Data entries
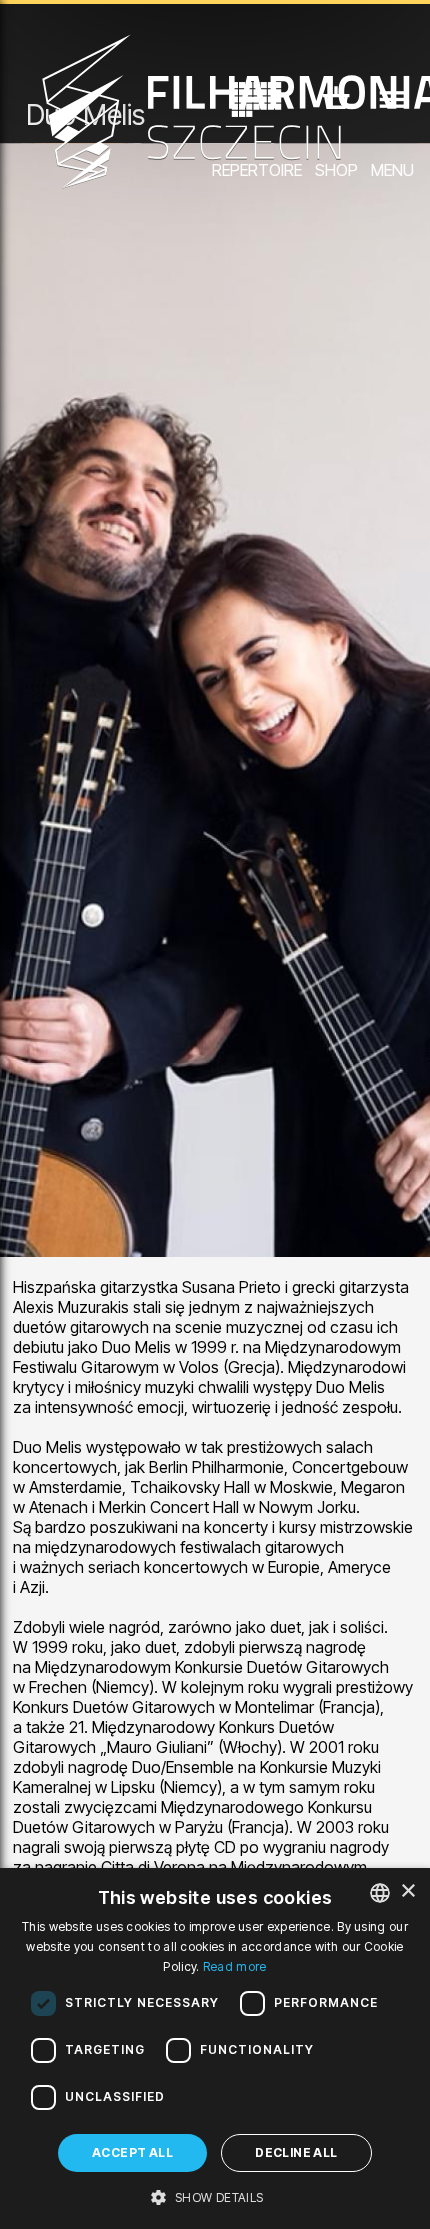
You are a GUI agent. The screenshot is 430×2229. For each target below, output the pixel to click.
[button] (214, 2196)
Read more (235, 1966)
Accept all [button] (132, 2152)
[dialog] (215, 2048)
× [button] (407, 1891)
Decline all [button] (296, 2152)
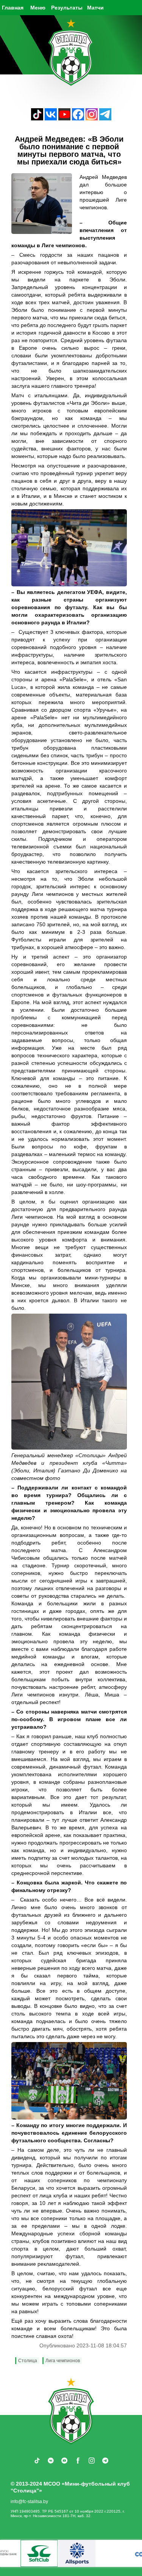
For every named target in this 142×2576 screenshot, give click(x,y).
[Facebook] (78, 118)
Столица (27, 2360)
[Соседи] (56, 2553)
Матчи (95, 8)
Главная (12, 8)
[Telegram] (105, 118)
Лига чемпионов (62, 2360)
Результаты (67, 8)
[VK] (51, 118)
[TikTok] (37, 118)
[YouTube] (64, 118)
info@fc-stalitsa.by (29, 2501)
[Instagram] (92, 118)
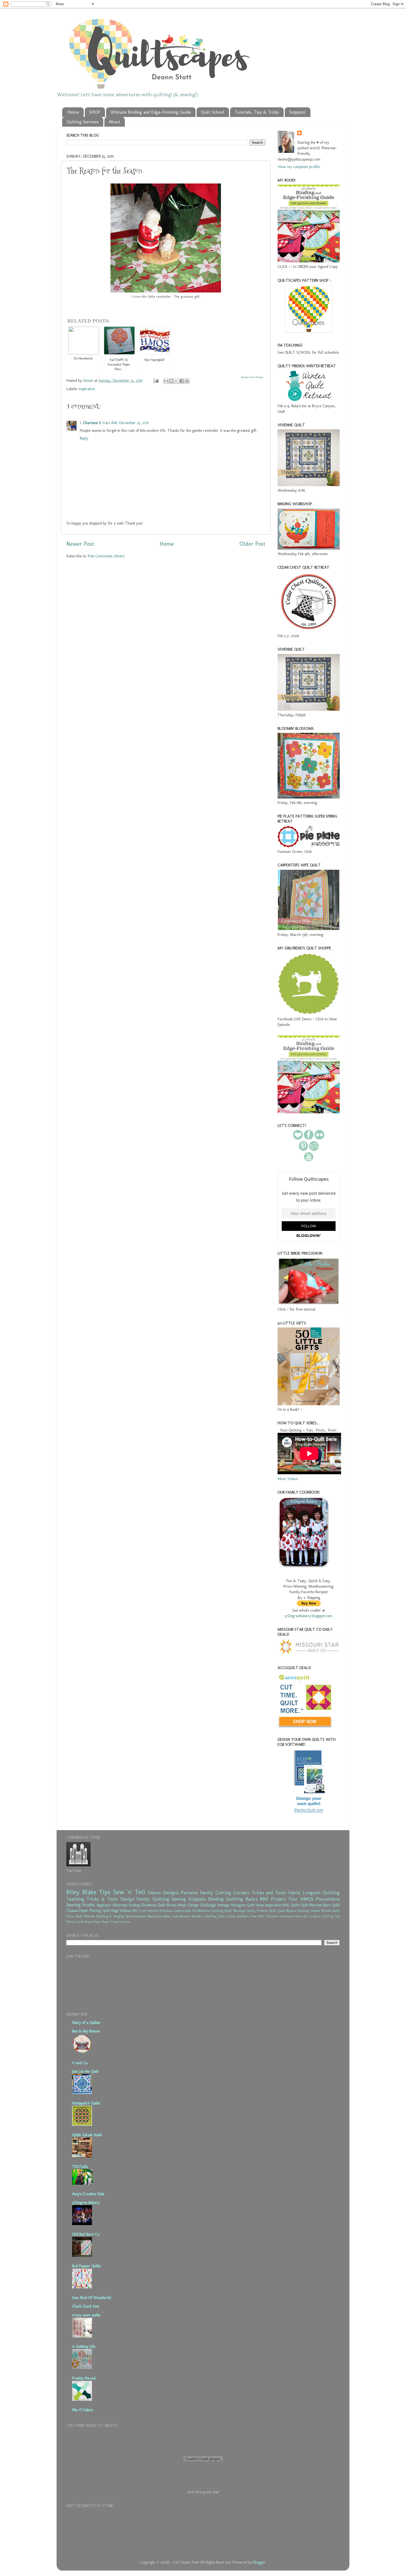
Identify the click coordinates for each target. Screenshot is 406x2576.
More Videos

Aim of the exercise:
Only the lines containing "target" are needed; copy each of them from the data.

Solution to this exercise:
You are a GUI agent. The screenshot is 430×2229. For each target below, output the pixel to click.
For every named target in this 142×2576 screenshot, give click(x,y).
Identify the click coordinates for each target. Screenshot is 406x2576.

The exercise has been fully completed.